Wherever a line of the data contains "will", copy that line.

--

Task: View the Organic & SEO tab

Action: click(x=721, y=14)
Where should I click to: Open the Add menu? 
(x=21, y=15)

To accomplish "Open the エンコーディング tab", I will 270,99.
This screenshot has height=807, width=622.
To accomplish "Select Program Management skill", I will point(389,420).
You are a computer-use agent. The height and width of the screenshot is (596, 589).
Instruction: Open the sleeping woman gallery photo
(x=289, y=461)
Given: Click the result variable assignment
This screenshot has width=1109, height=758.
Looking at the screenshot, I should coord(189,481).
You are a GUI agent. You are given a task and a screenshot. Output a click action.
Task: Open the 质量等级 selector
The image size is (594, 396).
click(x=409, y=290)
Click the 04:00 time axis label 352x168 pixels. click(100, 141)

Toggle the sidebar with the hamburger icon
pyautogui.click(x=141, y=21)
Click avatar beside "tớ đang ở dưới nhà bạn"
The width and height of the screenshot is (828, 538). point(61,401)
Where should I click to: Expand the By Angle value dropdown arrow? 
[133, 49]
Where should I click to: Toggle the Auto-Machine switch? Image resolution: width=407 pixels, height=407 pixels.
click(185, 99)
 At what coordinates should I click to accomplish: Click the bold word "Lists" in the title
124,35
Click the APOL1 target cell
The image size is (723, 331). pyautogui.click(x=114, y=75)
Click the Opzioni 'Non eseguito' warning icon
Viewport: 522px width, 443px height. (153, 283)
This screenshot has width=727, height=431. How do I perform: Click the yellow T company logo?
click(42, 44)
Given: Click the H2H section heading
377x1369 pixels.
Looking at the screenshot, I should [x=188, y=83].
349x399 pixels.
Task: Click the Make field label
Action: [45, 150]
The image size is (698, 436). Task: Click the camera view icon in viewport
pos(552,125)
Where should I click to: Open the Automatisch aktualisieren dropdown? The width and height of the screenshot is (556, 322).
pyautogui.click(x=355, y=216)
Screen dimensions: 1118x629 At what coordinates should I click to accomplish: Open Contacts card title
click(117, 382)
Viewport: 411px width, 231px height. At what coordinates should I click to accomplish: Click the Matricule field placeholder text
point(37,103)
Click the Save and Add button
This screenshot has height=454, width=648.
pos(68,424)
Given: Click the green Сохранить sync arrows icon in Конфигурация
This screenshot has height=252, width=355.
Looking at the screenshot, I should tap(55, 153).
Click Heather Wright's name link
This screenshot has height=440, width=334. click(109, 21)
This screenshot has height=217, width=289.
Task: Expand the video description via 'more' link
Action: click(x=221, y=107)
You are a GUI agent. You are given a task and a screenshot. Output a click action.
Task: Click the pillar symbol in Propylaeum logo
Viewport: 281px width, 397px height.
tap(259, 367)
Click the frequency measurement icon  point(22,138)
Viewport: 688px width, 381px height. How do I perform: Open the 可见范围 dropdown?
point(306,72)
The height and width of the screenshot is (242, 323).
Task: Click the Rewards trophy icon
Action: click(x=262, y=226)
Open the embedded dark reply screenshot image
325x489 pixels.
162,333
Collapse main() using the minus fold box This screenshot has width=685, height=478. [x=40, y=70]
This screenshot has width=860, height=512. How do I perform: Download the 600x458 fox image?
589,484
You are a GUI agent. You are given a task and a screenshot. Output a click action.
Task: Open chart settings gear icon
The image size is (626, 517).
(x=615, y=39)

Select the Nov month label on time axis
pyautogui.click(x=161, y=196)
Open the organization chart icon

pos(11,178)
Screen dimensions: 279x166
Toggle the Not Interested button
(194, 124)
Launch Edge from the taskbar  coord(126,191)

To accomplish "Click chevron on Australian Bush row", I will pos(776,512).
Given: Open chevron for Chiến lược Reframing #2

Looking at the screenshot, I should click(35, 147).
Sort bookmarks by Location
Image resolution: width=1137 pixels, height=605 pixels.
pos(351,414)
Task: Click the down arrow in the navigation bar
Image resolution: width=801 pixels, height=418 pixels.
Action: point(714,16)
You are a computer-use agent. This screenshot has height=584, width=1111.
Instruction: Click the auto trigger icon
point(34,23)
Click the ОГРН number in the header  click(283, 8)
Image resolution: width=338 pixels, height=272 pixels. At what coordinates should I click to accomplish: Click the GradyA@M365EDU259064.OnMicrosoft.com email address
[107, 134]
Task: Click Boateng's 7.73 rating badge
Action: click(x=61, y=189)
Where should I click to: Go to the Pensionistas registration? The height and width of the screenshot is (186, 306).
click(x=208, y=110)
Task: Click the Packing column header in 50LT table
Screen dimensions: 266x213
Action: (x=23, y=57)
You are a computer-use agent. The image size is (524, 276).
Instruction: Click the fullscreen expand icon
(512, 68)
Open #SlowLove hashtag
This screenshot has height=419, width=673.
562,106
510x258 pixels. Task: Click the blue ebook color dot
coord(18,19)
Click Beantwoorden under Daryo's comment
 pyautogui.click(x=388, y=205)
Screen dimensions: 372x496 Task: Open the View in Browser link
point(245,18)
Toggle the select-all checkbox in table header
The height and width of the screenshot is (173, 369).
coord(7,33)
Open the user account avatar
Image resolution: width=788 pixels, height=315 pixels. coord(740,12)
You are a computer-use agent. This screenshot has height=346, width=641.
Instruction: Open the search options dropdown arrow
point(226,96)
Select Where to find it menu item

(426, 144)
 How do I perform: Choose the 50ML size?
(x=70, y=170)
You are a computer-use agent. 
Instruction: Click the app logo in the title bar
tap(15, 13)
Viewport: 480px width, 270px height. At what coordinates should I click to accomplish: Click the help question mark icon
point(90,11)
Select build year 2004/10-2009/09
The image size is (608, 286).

--

RESPONSE AREA -
To accomplish "Open the エンコーディング tab", I will 270,99.
To accomplish "Select Program Management skill", I will point(389,420).
To accomplish "Click chevron on Australian Bush row", I will pos(776,512).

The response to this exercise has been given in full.